Marktwirtschafts-Mimikry
Gibt es eigentlich noch den sensiblen Dichter, der Angst vor öffentlichen Auftritten hat und bei Ehrungen Scham verspürt? Auf der Poetry-Slam-Bühne wird man ihn nicht finden. Dort regiert der Geltungsdrang, was in Abgrenzung zur erbarmungswürdigen Betroffenheitslyrik natürlich schwer ok ist, aber mit Poesie oft wenig gemein hat. Es ist eben ein ganz wesentlicher Unterschied, ob ein Text zur Lektüre oder zum Vortrag geschrieben wurde. Auf Seiten der Rezeption erklärt sich das am leichtesten: Poesie muss niemandem gefallen wollen und wird trotzdem ihre LiebhaberInnen finden. Ein Poetry-Slam-Text hingegen wirbt um die Gunst eines nicht selten literarisch unmündigen Publikums, und das oft auf Kosten der Literarizität. Erweisen sie sich als wirkungsarm, werden zu Gunsten der Performanz Aspekte der Innerlichkeit und Differenz leichthin über Bord geworfen, wie jeder weitere Ballast, der die Party stören könnte. Ein Poetry-Slam-Text ist von Anfang an korrupt, unwahr und allein auf Effekthascherei aus, dabei natürlich stets unterhaltsam, nicht ohne ein Sprachtalent und auf der Bühne eloquent vorgetragen.

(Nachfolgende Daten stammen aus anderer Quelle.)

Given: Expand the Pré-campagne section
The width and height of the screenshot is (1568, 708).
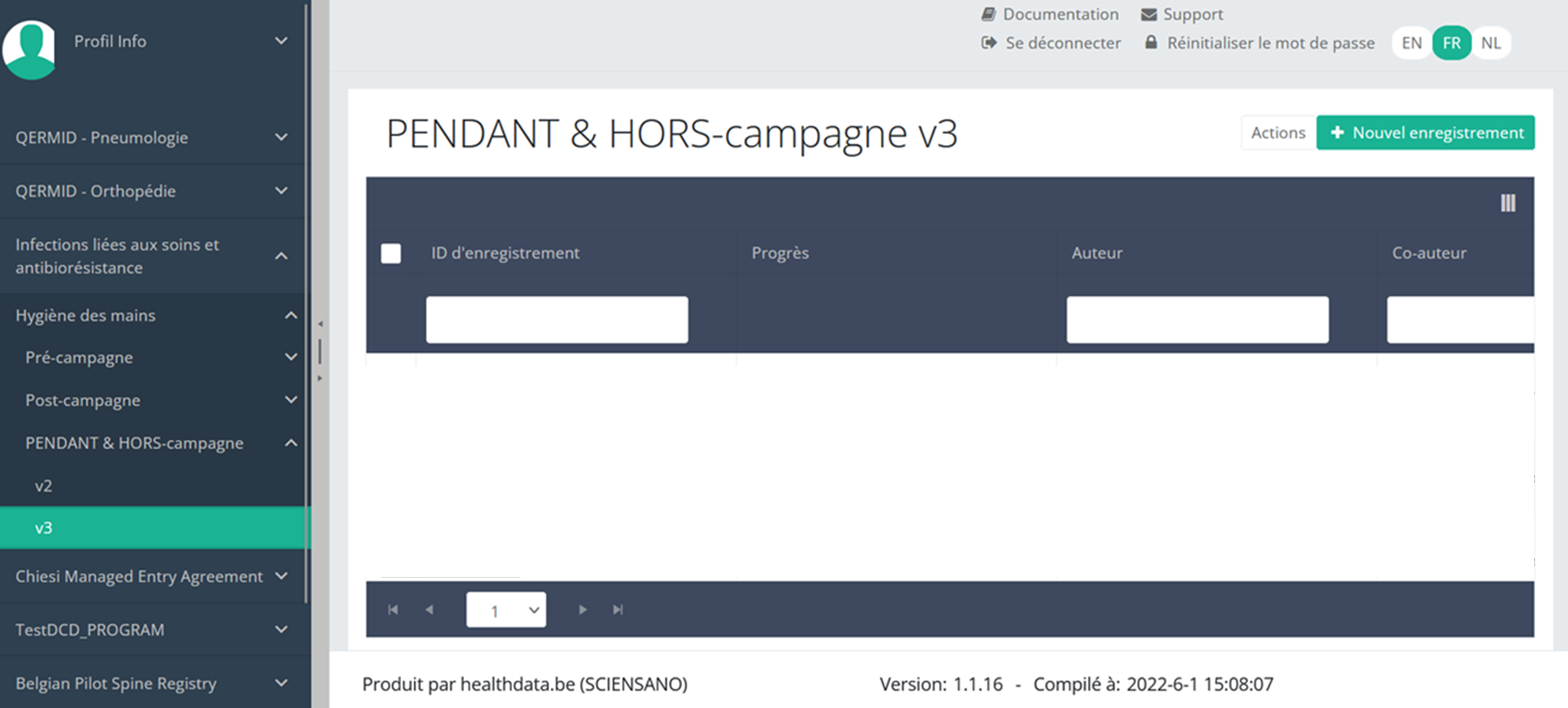Looking at the screenshot, I should pyautogui.click(x=158, y=358).
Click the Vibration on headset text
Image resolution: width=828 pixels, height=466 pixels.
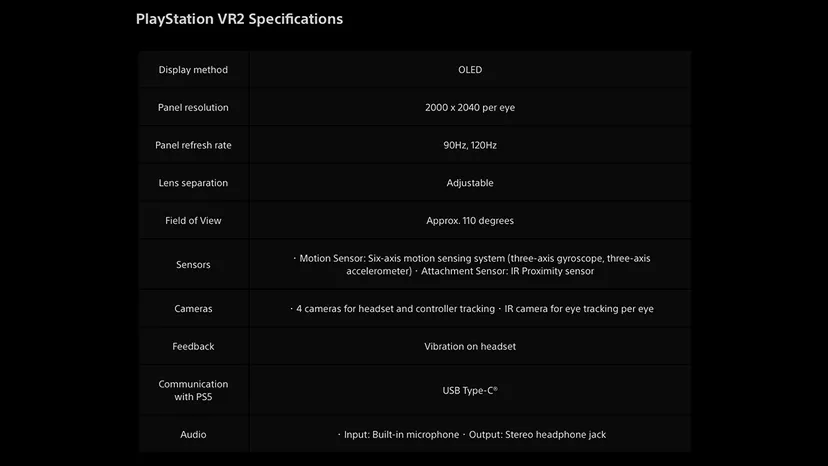click(x=470, y=347)
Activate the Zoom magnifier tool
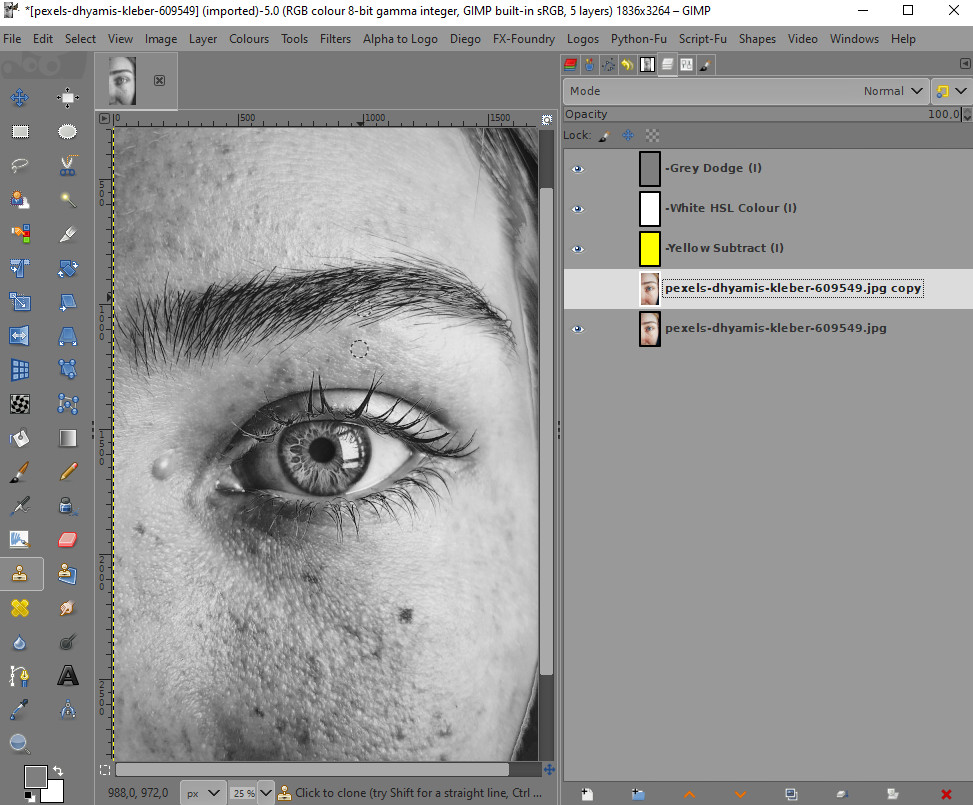 pos(19,743)
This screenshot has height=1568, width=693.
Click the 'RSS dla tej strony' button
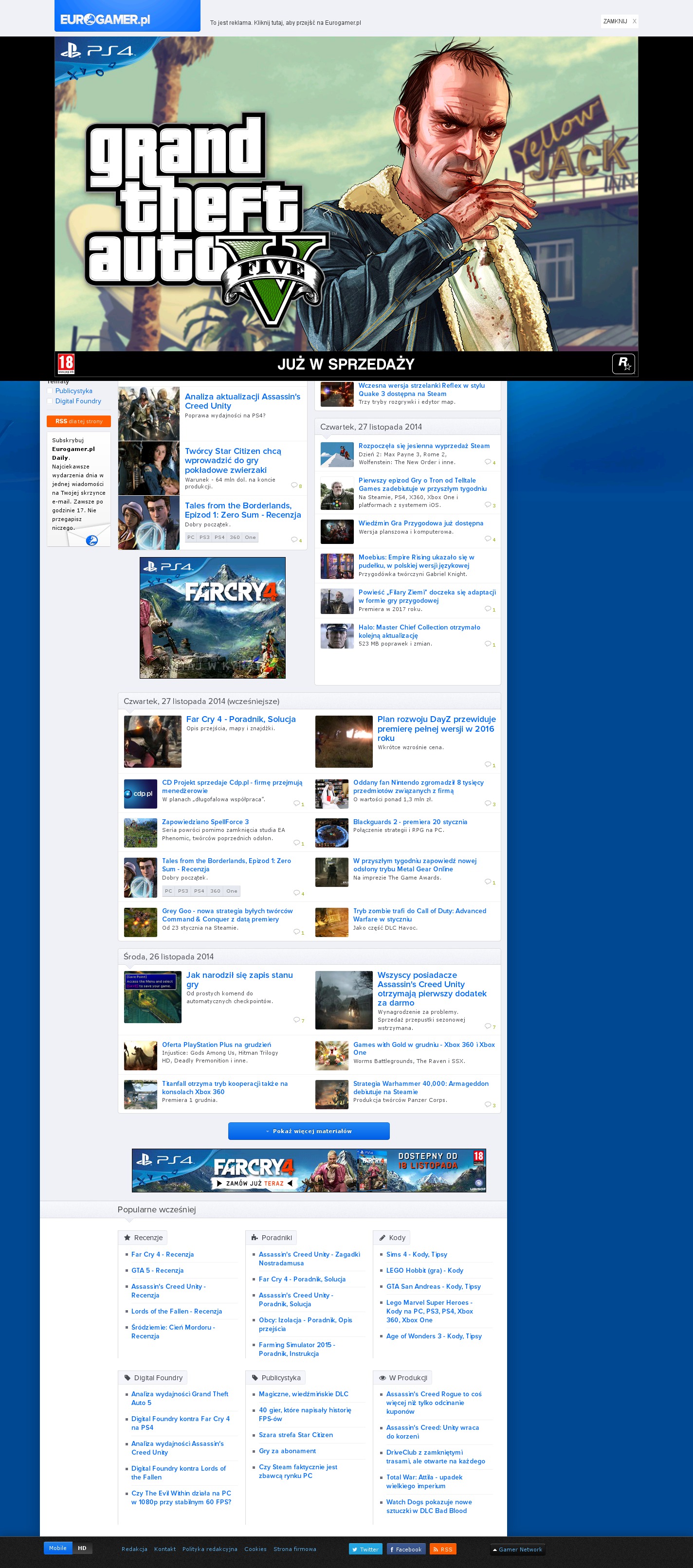tap(78, 421)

Champion wird der Slammer, der am geschicktesten die Erwartungen des Publikums zu befriedigen vermag. So etwas darf man Marktwirtschafts-Mimikry nennen, Literatur jedoch hat eine ganz andere Funktion. Aber vielleicht ist ein Poetry Slammer einfach nur ein Comedian, wie manch ein Zeitgenosse glauben will. Doch auch das kann nicht sein, denn die Comedians erzählen viel, die jungen PerformerInnen aber verzichten bei ihren Vorträgen gerne auf Narration, um dem Publikum vorzugaukeln, bei ihren Werken würde es sich wirklich um Gedichte handeln. Also was ist ein Poetry Slammer, wenn er oder sie weder DichterIn noch LiteratIn noch Comedian ist? Die Antwort mag verblüffen: Ein Poetry Slammer ist ein verhinderter Sänger, der es versteht publikumswirksame Texte zu schreiben und diese gleichsam vorzutragen. Aber warum gründet er dann keine Band? Gegenfrage: Warum sollte er? – Läuft doch ganz gut für ihn.